Сатору не часто спокойно говорит о любви. Обычно он либо вопит об этом, размахивая над головой флагом с моим портретом, либо канючит, как маленький ребёнок, пока у меня не заложит уши. Любовь Сильнейшему из клана Годжо даётся непросто, он хочет, чтобы она в его исполнении получалась такой же блистательной, каким выходит всё прочее, за что он берётся. Он впадает в крайности, как и этой ночью. Если заниматься сексом, то до тех пор, пока я не потеряю сознание; если дарить цветы — то выгружать их под домом вагонами; если признаваться в чувствах, то до хрипоты и так, чтобы слышали все вокруг. Но сейчас, видя непонятные мне сны, он говорит серьёзно, с надрывом.
— И я люблю тебя, — отвечаю, хотя знаю, что он не слышит.
— Тогда не уходи. Останься навсегда.
— Я за водой.
— Не бросай меня. Я не выдержу…
— Это две минуты, Ру, — поглаживая его по растрёпанной макушке, успокаиваю я. — У нас впереди ещё много времени.
— Три дня…
Вроде не «Звонок» смотрели, а голос сонного Годжо похож на загробный тон черноволосого призрака. Наверно, ему снится уже совсем другой сон… Целую в глаза, чтобы все кошмары расступились.
День пятый.
— Может, пора вернуться в школу? Уверен, хитрюге Гето скучно без нас.

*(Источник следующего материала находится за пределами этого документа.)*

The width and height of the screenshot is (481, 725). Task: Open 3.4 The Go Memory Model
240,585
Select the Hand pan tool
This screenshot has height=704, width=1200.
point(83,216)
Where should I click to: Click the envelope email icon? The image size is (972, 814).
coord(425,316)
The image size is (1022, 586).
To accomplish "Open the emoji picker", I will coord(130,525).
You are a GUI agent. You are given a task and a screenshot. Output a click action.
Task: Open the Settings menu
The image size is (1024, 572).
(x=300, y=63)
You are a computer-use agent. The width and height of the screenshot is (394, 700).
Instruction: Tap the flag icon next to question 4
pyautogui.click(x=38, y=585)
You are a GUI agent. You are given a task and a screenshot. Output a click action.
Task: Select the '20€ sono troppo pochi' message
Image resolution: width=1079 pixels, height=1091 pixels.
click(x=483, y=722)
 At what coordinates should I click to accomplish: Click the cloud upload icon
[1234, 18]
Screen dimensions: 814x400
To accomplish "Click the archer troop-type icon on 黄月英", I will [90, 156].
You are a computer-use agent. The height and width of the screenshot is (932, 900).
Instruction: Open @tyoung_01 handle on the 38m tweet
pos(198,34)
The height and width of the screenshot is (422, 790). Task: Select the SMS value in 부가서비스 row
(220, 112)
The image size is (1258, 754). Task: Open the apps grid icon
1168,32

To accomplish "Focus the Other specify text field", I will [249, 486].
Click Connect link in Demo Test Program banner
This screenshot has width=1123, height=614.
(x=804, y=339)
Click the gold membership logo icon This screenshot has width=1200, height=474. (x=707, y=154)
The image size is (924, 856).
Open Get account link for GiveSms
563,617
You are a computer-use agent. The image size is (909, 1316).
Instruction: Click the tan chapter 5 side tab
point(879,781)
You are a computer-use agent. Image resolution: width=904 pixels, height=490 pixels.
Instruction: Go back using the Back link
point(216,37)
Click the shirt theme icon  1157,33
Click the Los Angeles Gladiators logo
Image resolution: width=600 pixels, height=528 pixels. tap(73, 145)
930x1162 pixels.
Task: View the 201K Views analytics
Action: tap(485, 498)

Сатору разрешил мне курить на кухне. Стоит у вытяжки и делает вид, что не замечает густые клубы дыма — я тушу об тарелку уже четвёртую сигарету. В последние дни, что мы проводим здесь, Сатору разрешает мне абсолютно всё. Не то чтобы раньше он заигрывался в мамочку, но сейчас на его месте явно безалаберный папаша — хочет откупиться тонной мороженого от своего чада, которого навещает раз в год. Мне можно есть на кровати, Сатору даже сходил в магазин за подносом, чтобы приносить мне завтраки в постель. Позволил заплести его чёлку в пальмочку на макушке. Сделал массаж ног. Принёс блок любимых сигарет — те, которые я нашёл под кроватью, были какими-то странным, вместо иероглифов на пачке — латиница. Годжо даже согласился спать с краю, хотя я знаю, что он любит у стены. Он сам включает телевизор, быстро пролистывая выпуски новостей, чтобы найти какой-нибудь фильм. Хотя чаще предлагает почитать вслух или просто поболтать. Он выбирает кафе, куда мы ходим ужинать — удивительно, но я не помню таких в этом районе — всегда оплачивает чек, напрягается, если рядом с нами кто-то разговаривает по телефону. Туго натянутый нерв читается в каждом его движении, стоит нам ступить за порог квартиры. Но тем не менее мне можно всё.
— Нет.
…Кроме возвращения в школу. На самом деле, я ужасно боюсь того, что за то время, пока я боролся с проклятием, могло произойти нечто непоправимое. Но Годжо попросил не задавать вопросов, а больше неизвестности меня пугает то, что он может снова закрыться в своей раковине, отгородившись от меня непроницаемым лицом, искажённым страданием. Я и так каждое утро замечаю, какие опухшие и красные у него веки. Пусть он включает музыку, когда идёт мыться, я всё равно слышу, с какой силой он впечатывает кулак в стену. Успеваю заметить тень на лице до того, как он растягивает губы улыбкой.
— Не волнуйся, в школе всё хорошо, — Годжо забирает пепельницу со стола, чтобы вытряхнуть её в урну, смахивает белую пыль, рассыпавшуюся по столешнице, тянется к кнопке кофемашины.